• [Required work]
Copy out the listing below so that each line matches exactly.

• [Dataset content]
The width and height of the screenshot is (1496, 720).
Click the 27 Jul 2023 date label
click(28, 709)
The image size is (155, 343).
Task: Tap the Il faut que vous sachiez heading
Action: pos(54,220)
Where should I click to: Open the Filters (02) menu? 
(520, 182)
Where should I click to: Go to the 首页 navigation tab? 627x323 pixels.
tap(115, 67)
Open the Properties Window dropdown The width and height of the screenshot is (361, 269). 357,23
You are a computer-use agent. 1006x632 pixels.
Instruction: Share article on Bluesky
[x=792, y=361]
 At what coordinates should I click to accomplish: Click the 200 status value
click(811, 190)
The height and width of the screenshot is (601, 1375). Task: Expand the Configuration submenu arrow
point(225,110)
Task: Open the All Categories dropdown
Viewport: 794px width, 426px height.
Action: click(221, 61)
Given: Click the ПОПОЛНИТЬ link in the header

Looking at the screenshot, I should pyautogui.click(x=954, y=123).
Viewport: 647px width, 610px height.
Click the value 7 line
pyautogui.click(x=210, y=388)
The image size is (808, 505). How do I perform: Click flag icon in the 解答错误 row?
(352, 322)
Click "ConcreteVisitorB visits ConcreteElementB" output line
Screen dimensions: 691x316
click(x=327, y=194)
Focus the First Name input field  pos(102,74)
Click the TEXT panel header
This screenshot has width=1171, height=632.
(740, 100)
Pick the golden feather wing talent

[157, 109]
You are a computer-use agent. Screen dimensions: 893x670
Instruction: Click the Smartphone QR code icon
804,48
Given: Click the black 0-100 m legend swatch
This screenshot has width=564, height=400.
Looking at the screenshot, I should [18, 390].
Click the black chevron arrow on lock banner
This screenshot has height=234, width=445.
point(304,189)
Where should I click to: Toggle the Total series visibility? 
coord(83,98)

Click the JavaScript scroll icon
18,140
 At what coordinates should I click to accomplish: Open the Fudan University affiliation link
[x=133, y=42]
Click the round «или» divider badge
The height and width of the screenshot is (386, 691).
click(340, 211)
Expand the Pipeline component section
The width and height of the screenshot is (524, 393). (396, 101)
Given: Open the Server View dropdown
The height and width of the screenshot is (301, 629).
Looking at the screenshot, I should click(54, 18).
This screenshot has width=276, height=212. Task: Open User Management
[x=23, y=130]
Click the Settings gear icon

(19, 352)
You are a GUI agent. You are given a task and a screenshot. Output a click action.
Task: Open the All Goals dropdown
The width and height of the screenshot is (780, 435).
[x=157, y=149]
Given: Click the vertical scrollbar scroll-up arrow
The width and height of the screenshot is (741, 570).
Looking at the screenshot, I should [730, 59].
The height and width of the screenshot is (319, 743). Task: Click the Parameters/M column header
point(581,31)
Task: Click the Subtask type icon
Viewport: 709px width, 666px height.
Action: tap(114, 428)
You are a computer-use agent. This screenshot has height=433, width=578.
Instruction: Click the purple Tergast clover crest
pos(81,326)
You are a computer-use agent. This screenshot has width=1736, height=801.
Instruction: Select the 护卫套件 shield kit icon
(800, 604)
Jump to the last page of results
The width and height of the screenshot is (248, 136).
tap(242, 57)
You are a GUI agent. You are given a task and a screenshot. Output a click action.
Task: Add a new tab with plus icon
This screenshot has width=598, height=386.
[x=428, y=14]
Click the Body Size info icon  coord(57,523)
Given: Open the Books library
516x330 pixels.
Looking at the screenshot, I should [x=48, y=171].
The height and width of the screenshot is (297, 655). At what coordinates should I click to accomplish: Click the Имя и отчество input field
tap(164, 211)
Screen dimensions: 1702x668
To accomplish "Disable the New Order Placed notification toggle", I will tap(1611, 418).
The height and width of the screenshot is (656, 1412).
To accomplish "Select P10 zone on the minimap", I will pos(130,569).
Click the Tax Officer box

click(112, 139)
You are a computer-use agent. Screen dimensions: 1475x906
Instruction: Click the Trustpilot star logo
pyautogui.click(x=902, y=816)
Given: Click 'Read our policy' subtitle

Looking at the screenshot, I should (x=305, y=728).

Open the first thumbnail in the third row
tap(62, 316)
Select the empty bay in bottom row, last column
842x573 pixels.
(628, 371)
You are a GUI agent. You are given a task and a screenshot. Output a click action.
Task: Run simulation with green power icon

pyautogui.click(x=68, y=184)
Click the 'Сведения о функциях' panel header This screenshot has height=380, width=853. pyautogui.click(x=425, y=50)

• [Response to the exercise]
The width and height of the screenshot is (1496, 720).
Click the 27 Jul 2023 date label
click(28, 709)
The image size is (155, 343).
Task: Tap the Il faut que vous sachiez heading
Action: pos(54,220)
Where should I click to: Open the Filters (02) menu? 
(520, 182)
Where should I click to: Go to the 首页 navigation tab? 627x323 pixels.
tap(115, 67)
Open the Properties Window dropdown The width and height of the screenshot is (361, 269). 357,23
You are a computer-use agent. 1006x632 pixels.
Instruction: Share article on Bluesky
[x=792, y=361]
 At what coordinates should I click to accomplish: Click the 200 status value
click(811, 190)
The height and width of the screenshot is (601, 1375). Task: Expand the Configuration submenu arrow
point(225,110)
Task: Open the All Categories dropdown
Viewport: 794px width, 426px height.
Action: click(221, 61)
Given: Click the ПОПОЛНИТЬ link in the header

Looking at the screenshot, I should pyautogui.click(x=954, y=123).
Viewport: 647px width, 610px height.
Click the value 7 line
pyautogui.click(x=210, y=388)
The image size is (808, 505). How do I perform: Click flag icon in the 解答错误 row?
(352, 322)
Click "ConcreteVisitorB visits ConcreteElementB" output line
Screen dimensions: 691x316
click(x=327, y=194)
Focus the First Name input field  pos(102,74)
Click the TEXT panel header
This screenshot has width=1171, height=632.
(740, 100)
Pick the golden feather wing talent

[157, 109]
You are a computer-use agent. Screen dimensions: 893x670
Instruction: Click the Smartphone QR code icon
804,48
Given: Click the black 0-100 m legend swatch
This screenshot has width=564, height=400.
Looking at the screenshot, I should [18, 390].
Click the black chevron arrow on lock banner
This screenshot has height=234, width=445.
point(304,189)
Where should I click to: Toggle the Total series visibility? 
coord(83,98)

Click the JavaScript scroll icon
18,140
 At what coordinates should I click to accomplish: Open the Fudan University affiliation link
[x=133, y=42]
Click the round «или» divider badge
The height and width of the screenshot is (386, 691).
click(340, 211)
Expand the Pipeline component section
The width and height of the screenshot is (524, 393). (396, 101)
Given: Open the Server View dropdown
The height and width of the screenshot is (301, 629).
Looking at the screenshot, I should click(54, 18).
This screenshot has width=276, height=212. Task: Open User Management
[x=23, y=130]
Click the Settings gear icon

(19, 352)
You are a GUI agent. You are given a task and a screenshot. Output a click action.
Task: Open the All Goals dropdown
The width and height of the screenshot is (780, 435).
[x=157, y=149]
Given: Click the vertical scrollbar scroll-up arrow
The width and height of the screenshot is (741, 570).
Looking at the screenshot, I should [730, 59].
The height and width of the screenshot is (319, 743). Task: Click the Parameters/M column header
point(581,31)
Task: Click the Subtask type icon
Viewport: 709px width, 666px height.
Action: tap(114, 428)
You are a computer-use agent. This screenshot has height=433, width=578.
Instruction: Click the purple Tergast clover crest
pos(81,326)
You are a computer-use agent. This screenshot has width=1736, height=801.
Instruction: Select the 护卫套件 shield kit icon
(800, 604)
Jump to the last page of results
The width and height of the screenshot is (248, 136).
tap(242, 57)
You are a GUI agent. You are given a task and a screenshot. Output a click action.
Task: Add a new tab with plus icon
This screenshot has width=598, height=386.
[x=428, y=14]
Click the Body Size info icon  coord(57,523)
Given: Open the Books library
516x330 pixels.
Looking at the screenshot, I should [x=48, y=171].
The height and width of the screenshot is (297, 655). At what coordinates should I click to accomplish: Click the Имя и отчество input field
tap(164, 211)
Screen dimensions: 1702x668
To accomplish "Disable the New Order Placed notification toggle", I will tap(1611, 418).
The height and width of the screenshot is (656, 1412).
To accomplish "Select P10 zone on the minimap", I will pos(130,569).
Click the Tax Officer box

click(112, 139)
You are a computer-use agent. Screen dimensions: 1475x906
Instruction: Click the Trustpilot star logo
pyautogui.click(x=902, y=816)
Given: Click 'Read our policy' subtitle

Looking at the screenshot, I should (x=305, y=728).

Open the first thumbnail in the third row
tap(62, 316)
Select the empty bay in bottom row, last column
842x573 pixels.
(628, 371)
You are a GUI agent. You are given a task and a screenshot. Output a click action.
Task: Run simulation with green power icon

pyautogui.click(x=68, y=184)
Click the 'Сведения о функциях' panel header This screenshot has height=380, width=853. pyautogui.click(x=425, y=50)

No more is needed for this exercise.